+++ Listed entries +++

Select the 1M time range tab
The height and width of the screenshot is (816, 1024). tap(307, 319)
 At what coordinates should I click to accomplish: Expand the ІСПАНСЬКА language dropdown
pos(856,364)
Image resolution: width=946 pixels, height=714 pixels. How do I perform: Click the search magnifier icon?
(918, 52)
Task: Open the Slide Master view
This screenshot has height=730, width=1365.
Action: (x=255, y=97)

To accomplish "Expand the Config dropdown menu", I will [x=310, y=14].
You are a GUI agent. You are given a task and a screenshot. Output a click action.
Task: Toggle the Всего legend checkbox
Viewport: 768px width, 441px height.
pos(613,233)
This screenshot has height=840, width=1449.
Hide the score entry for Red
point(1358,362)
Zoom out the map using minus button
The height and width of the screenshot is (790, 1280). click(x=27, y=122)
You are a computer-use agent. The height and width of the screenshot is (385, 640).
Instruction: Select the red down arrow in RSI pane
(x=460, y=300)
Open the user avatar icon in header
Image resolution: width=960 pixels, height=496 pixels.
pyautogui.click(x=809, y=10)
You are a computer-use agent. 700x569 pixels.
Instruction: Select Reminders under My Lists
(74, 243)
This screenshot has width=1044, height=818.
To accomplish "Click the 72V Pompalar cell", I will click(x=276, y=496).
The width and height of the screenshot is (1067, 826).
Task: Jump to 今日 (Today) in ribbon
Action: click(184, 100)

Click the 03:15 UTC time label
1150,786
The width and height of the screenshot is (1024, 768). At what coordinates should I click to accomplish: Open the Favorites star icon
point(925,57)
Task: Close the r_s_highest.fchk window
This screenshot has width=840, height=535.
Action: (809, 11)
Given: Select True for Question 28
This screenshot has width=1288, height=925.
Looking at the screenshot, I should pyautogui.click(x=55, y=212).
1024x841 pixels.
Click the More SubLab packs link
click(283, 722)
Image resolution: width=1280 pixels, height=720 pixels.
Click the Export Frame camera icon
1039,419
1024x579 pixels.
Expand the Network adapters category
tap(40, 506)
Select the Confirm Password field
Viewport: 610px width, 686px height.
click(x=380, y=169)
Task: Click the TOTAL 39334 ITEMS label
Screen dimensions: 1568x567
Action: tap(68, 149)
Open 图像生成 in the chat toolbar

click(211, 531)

+++

> _What you need to do_
Every line above that holds the string "computer" should be copied out.

> _Reply to the exercise_
You are a computer-use agent. The height and width of the screenshot is (385, 640).
You are a computer-use agent. 700x569 pixels.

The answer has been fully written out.